Earth was crippled, dying. The greenhouse flooding had wiped out most coastal cities and turned hundreds of millions of people into homeless, starving wanderers. Farmlands withered in droughts while tropical diseases found fresh territories in what used to be temperate climates. Electrical power grids everywhere faltered and sputtered lamely. A new wave of terrorism unleashed man-made plagues while crumbling nations armed their missiles and threatened nuclear war.
It’s only a matter of time, Humphries knew. Despite all the efforts by the so-called world government, despite the New Morality’s fundamentalism and relentless grip on the political reins of power, despite the suspension of individual freedoms all across the globe, it’s only a matter of time until they start nuking each other into extinction.
Safer here on the Moon. Better to be away from all that death and destruction. What was it Dan Randolph used to say? When the going gets tough, the tough get going—to where the going is easier.
Humphries nodded to himself as he sat in his high-backed chair. He was alone in his sumptuous office, a mere twenty meters from his bedroom. Most of Humphries Space Systems’ board members also lived in Selene now, yet hardly any of them were allowed into the house. They stayed in their own homes, or came to the HSS offices up in the Grand Plaza tower.
Damned waste of time, Humphries grumbled to himself. The board’s just a rubber stamp, anyway. The only member who ever gave me any trouble was Dad, and he’s gone now. Probably trying to tell St. Peter how to run heaven. Or more likely arguing with Satan in hell.
“We’re ready now, sir,” said his aide’s silky voice in the stereo earplugs Humphries wore.
“Then do it.”
“Are your goggles in place, sir?”
“I’ve been wearing my contacts for damned near fifteen minutes!”
“Of course.”
The young woman said nothing else. An instant later, the long conference table that existed only in Humphries’s computer chips sprang into existence before his eyes, each seat filled by a board member. Most of them looked slightly startled, but after a few seconds of turning in their chairs to see if everyone was there, they began chatting easily enough with one another. The half-dozen who were still on Earth were at a disadvantage, because it took nearly three seconds for signals to make the round-trip from Moon to Earth and back again. Humphries had no intention of holding up the proceedings for them; the six old farts had little power on the board, no need to worry about them. Of course, they each had a lot to say. Humphries wished he could silence them. Permanently.
He was in a foul mood by the time the meeting ended, cranky and tired. The meeting had accomplished nothing except very routine decisions that could have been made by a troop of baboons. Humphries called for his aide over the intercom phone. By the time he had gone to the lavatory, slipped his VR contacts out of his eyes, washed his face and combed his hair, she was standing in his office doorway, wearing a cool powder blue pantsuit accented with asteroidal sapphires.
Her name was Diane Verwoerd, born of a Dutch father and Indonesian mother, a teenaged fashion model in Amsterdam when her dark, sultry looks first attracted Humphries’s notice. She was a little on the skinny side, he thought, but he paid her way through law school anyway and watched her climb his corporate ladder without ever once succumbing to his attempted seductions.

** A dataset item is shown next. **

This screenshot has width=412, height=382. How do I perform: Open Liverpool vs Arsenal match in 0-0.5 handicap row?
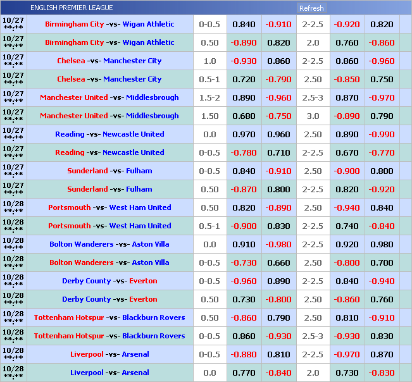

He liked her all the more for her independence; he could trust her, rely on her judgment, which was more than he could say about the women who did flop into his bed.
Besides, he thought, sooner or later she’ll give in. Even though she knows that’ll be the end of her job in my office, she’ll crawl into bed with me one of these nights. I just haven’t found the right motivation for her yet. It’s not money or status, I know that much about her. Maybe power. If it’s power she’s after, she could be dangerous. He grinned inwardly. Playing with nitroglycerine can be fun, sometimes.
Keeping those thoughts to himself, Humphries said without preamble as he stepped back to his desk, “We need to get rid of the rock rats.”